Saranno i Blue Cheer, gruppo rock di San Francisco, a riproporla, nel 1967 in Vincebus Eruptum, album d’esordio del trio di Richard “Dickie” Peterson (cantante e bassista). Il singolo li porta in alto nelle classifiche e diviene anche uno dei riferimenti proto-metal, aggiungendo quegli ingredienti “heavy” che acuiscono il dramma estivo del protagonista del racconto (solitudine, frustrazione e dintorni, dicevamo…), e che più si avvicinano alle nuove generazioni. Rimarrà il loro brano più famoso, irrinunciabile nei concerti, tra cui questo del ‘68.

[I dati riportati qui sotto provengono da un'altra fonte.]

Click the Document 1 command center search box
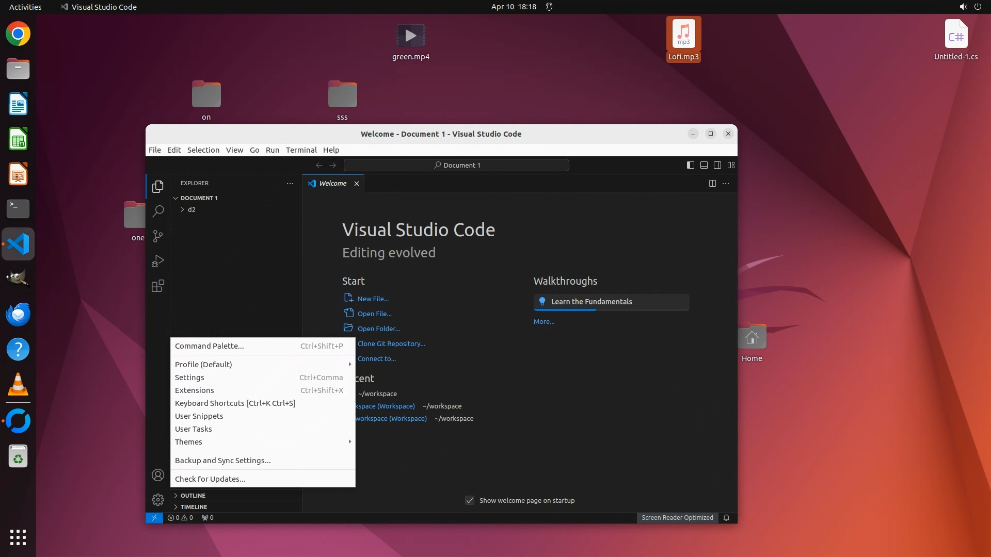The image size is (991, 557). 456,165
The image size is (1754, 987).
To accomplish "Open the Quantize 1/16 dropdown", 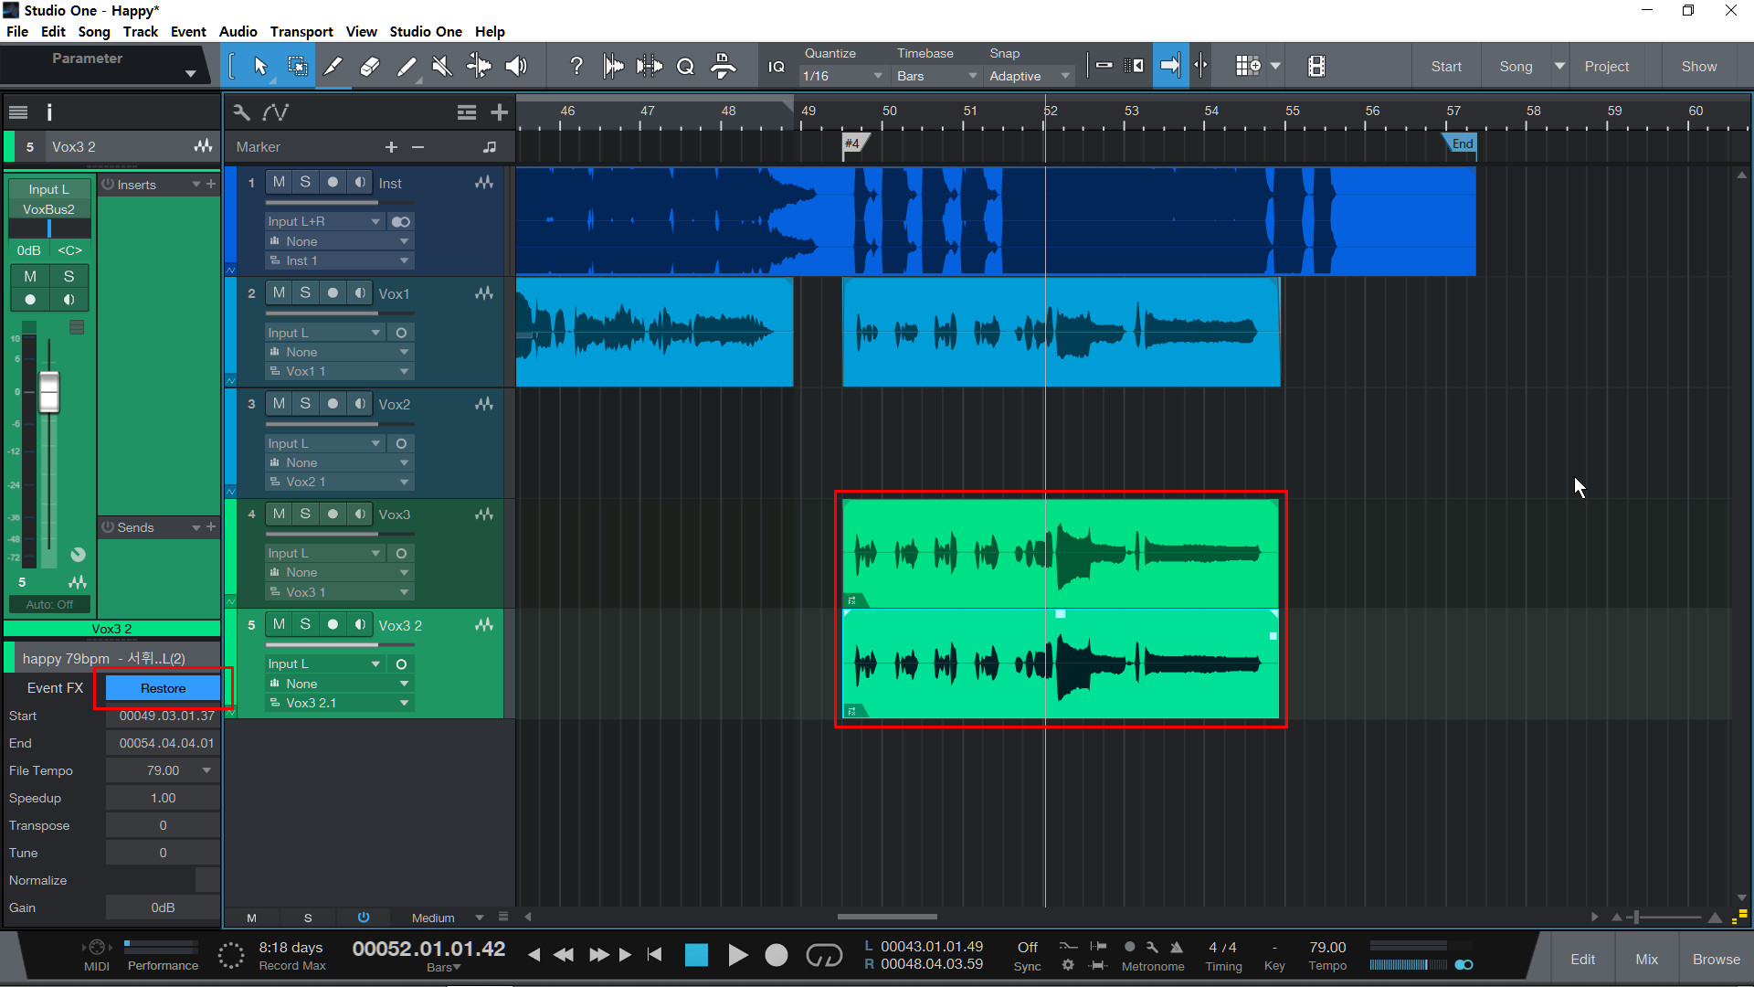I will tap(841, 76).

Sempre in ambito rock, gli Who (sensibili, si sa, ai turbamenti giovanili: My Generation, del ‘65, quale particolare punto di riferimento, nonché il concept album Tommy, del ‘69), non possono rinunciare a un tema del genere. Lo ripropongono con la consueta solidità vocale di Roger Daltrey e l’incisività ritmico-strumentale del quartetto guidato dal chitarrista Pete Townshend, completato dal bassista John Entwistle e dall’inarrestabile Keith Moon alla batteria. Qui li ritroviamo durante un’esibizione del ‘69.
Quando negli anni Settanta è già l’ora di rinfrescare e
riproporre brani famosi con spirito neo-r&r (dalle trame rockabilly),
Robert Gordon - che insieme a Gene Vincent guarda a Cochran come
uno dei suoi ispiratori -, è tra quelli che meglio lo sanno fare. Dotato
di una voce dalle coloriture drammatiche, non priva di sfumature ironiche
e supportato da un sound, con relativa “eco ambientale”, Gordon sfrutta
al meglio l’apporto chitarristico, innovativo di Link Wray, riproponendo
il brano con intense e accattivanti tonalità baritonali.